* **What you will do**
**A.** In the arbitration judgment excerpt, under which sections of the Arbitration Act, 1940 did M/s. Al Karma apply to have the award made a rule of the Court?
**B.** Duplicate the arbitration judgment excerpt word for word, from "12. With regard" to "were not reasonable.".

* **Excerpted passage**
10. Thereafter M/s. Al Karma moved an application under Sections 14 and 17 of the Arbitration Act, 1940 to have the award made a rule of the Court. Accordingly the award was filed in Court; and the Delhi Development Authority filed its objections. They contended, inter alia, that the Arbitrator had misconducted himself and the proceedings and acted in excess of jurisdiction and committed errors apparent on the face of the award; also that the award was not a reasoned award and/or that the reasons were vague, and was in any case contrary to Clause 12(v) of the agreement and based on no evidence. The objections related to claim Nos. 1 (c), 1(a), 5, 6, 10, 11(a), 11(b), 11(c), 11(d) and 14. The award with respect to other claims was not challenged.
11. The learned Single Judge on the agreement of parties modified the award with regard to claim No. 1 (c) and 11 (a) and these are not the subject matter of the appeal. Further claims No. 14 which pertained to interest till the date of the decree or payment whichever is earlier was not pressed. This was in view of the fact that the words "whichever is earlier" did not require any interest to be given after the date of the decree.
12. With regard to the remaining claims l(a), 5, 6, 10 and 11(b), (c), (d) the repetitive refrain of Dr. Singhvi, learned Counsel for the appellant was that the reasons indicated were no reasons in law and were based on no evidence and were not reasonable.
13. That it is mandatory for the Arbitrator to give reasons for the award as the claim in dispute is for more than Rs. 50,000 is not disputed. The fact that the Arbitrator indicated his reasons is apparent from the award. As such, the main point in issue is the extent and scope of examination by the Court of the reasons given by the Arbitrator. Is the Court to go into "the reasonableness of the reasons", combing through them and examining them meticulously, as Counsel for the appellant would like us to do Or is it to limit itself to see whether there is an error of law apparent on the face of the award and/or misconduct by the Arbitrator
14. Most of the principles pertaining to arbitration are well settled. There is a decisive difference between a non-speaking and a speaking/reasoned award. The former cannot be vitiated on the ground that no reasons are recorded, whereas, in the latter the reasons indicated can be examined to find out if they are contrary to law. [Bungo Steel Furniture (Pvt.) Ltd. v. Union of India, AIR 1967 SC 378 [LQ/SC/1966/220] and N. Chellappan v. Secretary, Kerala State Electricity Board and another, AIR 1975 SC 230 [LQ/SC/1974/381] ].

[Some records]
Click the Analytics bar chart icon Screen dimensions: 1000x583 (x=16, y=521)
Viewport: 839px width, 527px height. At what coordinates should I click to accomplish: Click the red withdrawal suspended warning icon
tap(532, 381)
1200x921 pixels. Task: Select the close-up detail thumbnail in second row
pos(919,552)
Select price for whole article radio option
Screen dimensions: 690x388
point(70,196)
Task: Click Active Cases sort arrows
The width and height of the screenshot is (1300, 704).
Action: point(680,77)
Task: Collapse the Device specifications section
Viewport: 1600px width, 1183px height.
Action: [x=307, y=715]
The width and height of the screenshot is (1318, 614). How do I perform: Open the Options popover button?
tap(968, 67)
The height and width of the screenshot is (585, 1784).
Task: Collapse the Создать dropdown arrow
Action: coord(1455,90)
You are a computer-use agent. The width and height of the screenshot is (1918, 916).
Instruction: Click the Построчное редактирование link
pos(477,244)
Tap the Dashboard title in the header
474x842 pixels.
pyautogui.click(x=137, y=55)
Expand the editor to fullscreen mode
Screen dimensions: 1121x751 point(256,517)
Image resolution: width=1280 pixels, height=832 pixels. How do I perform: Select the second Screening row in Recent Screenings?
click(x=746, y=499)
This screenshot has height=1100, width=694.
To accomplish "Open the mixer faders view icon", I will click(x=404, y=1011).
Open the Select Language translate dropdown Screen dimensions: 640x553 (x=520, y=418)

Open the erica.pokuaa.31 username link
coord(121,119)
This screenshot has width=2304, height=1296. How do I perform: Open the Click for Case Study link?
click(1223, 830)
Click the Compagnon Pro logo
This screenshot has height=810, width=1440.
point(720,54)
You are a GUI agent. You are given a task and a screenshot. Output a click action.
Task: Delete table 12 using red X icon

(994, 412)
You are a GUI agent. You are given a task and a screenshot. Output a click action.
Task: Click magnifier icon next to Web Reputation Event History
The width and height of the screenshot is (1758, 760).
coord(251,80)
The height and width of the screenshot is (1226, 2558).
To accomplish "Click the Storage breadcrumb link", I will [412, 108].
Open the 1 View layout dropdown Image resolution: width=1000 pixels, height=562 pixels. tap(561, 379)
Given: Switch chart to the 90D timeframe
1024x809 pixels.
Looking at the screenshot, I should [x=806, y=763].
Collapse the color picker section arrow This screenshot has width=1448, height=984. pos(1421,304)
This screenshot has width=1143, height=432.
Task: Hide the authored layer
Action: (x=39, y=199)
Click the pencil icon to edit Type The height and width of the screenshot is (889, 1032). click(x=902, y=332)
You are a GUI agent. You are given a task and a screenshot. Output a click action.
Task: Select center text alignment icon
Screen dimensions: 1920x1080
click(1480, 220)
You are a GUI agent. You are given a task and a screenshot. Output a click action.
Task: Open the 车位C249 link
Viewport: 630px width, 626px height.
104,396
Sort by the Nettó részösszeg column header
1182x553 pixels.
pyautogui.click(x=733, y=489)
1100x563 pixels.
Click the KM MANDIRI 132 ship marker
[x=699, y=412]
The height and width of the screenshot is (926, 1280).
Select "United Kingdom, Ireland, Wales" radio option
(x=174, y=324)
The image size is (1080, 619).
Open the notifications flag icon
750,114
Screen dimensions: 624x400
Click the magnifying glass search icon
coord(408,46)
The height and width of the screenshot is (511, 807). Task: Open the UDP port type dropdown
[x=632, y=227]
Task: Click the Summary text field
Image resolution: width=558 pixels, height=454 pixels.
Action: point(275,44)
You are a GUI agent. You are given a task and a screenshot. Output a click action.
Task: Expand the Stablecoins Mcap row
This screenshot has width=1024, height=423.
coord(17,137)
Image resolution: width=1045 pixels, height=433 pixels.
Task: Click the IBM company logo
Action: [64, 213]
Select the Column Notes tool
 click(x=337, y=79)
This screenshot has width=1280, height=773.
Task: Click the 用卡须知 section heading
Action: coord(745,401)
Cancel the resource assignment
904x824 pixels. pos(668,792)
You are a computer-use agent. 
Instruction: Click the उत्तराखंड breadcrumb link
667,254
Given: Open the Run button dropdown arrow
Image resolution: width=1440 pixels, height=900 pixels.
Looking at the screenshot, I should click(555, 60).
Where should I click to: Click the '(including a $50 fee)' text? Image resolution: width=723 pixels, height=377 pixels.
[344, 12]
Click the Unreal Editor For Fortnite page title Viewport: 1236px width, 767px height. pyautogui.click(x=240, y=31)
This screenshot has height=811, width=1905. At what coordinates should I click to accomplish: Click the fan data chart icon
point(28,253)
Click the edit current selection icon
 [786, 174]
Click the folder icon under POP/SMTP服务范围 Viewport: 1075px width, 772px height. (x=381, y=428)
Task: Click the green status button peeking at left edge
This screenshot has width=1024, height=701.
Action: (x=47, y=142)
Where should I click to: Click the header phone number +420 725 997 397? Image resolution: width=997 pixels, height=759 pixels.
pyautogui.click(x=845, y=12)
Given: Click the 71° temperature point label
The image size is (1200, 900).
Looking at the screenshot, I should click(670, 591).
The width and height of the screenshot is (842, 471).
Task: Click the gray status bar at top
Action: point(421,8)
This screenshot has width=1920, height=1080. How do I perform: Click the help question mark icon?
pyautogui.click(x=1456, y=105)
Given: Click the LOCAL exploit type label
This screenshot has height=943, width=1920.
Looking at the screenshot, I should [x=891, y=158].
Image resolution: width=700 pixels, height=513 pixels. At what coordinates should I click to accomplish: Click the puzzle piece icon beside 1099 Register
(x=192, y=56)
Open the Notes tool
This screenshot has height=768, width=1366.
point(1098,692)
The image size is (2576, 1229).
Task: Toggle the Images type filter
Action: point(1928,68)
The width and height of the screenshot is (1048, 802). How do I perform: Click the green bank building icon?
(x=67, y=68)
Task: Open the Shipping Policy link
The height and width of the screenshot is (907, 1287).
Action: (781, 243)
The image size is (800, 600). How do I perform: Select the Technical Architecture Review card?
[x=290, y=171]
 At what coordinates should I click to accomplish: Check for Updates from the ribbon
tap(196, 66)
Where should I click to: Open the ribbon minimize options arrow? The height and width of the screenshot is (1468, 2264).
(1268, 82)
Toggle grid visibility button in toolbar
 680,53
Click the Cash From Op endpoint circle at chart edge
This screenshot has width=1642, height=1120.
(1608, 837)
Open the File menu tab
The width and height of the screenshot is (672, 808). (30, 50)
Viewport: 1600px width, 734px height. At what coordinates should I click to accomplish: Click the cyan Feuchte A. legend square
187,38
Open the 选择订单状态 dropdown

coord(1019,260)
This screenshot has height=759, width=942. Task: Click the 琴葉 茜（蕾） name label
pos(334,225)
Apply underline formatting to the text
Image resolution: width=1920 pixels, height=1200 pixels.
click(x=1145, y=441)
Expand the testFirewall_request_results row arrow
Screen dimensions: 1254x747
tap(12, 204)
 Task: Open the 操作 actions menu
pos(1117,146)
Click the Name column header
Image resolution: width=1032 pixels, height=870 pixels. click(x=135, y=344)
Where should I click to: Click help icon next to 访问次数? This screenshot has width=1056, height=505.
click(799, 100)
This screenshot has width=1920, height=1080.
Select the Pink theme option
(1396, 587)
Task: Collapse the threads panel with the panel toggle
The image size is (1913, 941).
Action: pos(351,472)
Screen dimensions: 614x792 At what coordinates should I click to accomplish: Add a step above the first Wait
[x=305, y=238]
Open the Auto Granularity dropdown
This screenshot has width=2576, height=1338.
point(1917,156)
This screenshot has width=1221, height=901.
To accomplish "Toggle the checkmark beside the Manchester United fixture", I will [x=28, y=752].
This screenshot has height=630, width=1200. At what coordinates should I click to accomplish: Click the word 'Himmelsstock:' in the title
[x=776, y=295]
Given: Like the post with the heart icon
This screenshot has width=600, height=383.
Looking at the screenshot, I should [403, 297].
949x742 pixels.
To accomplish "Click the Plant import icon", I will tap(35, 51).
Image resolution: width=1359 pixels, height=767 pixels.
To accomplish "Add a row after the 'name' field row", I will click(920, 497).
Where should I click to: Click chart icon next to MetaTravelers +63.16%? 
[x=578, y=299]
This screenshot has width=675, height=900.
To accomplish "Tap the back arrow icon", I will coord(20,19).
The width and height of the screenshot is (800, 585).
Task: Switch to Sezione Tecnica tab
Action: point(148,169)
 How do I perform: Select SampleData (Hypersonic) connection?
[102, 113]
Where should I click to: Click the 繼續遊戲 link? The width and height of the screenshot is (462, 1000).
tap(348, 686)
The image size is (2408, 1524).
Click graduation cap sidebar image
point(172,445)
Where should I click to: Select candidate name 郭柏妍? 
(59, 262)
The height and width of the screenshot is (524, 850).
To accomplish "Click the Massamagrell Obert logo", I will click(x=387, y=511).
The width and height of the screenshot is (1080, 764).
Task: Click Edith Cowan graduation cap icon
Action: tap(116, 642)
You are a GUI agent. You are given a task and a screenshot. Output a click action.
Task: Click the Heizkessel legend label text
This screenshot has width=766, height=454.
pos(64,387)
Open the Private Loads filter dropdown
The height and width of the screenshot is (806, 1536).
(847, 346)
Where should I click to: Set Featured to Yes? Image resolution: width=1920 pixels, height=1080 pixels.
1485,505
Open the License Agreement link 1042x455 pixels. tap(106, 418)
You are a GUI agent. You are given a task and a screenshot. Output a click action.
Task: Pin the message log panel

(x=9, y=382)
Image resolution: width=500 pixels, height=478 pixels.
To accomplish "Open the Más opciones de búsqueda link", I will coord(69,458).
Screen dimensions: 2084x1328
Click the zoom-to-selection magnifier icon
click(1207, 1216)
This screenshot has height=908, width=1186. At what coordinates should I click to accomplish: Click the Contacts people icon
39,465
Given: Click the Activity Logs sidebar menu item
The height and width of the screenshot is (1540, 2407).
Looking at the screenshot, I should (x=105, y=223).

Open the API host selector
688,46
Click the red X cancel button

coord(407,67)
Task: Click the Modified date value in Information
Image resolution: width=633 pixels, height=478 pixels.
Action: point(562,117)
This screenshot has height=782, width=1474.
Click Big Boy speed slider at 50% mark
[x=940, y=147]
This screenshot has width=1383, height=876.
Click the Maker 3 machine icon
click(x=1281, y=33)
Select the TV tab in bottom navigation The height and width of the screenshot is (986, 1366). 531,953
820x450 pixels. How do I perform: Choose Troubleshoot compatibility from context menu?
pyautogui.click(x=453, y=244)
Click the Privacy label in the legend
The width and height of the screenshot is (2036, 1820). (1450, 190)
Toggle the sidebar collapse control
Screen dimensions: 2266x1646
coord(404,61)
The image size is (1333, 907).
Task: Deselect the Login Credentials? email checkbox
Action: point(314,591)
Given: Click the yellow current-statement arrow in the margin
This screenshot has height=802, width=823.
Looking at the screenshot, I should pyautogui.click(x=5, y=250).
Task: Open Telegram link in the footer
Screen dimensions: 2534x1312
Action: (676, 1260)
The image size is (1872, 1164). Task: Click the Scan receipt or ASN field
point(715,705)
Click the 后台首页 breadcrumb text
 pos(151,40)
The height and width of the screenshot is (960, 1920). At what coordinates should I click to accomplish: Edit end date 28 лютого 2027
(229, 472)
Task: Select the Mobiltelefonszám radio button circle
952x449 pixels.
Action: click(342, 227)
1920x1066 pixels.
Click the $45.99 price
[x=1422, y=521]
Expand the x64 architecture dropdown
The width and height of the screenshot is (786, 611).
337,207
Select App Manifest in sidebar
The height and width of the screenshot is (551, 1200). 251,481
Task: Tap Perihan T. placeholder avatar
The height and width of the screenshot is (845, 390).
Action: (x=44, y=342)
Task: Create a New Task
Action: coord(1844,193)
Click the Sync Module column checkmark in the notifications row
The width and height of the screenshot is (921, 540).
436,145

* **Responses in order**
**A.** Sections 14 and 17

**B.**
12. With regard to the remaining claims l(a), 5, 6, 10 and 11(b), (c), (d) the repetitive refrain of Dr. Singhvi, learned Counsel for the appellant was that the reasons indicated were no reasons in law and were based on no evidence and were not reasonable.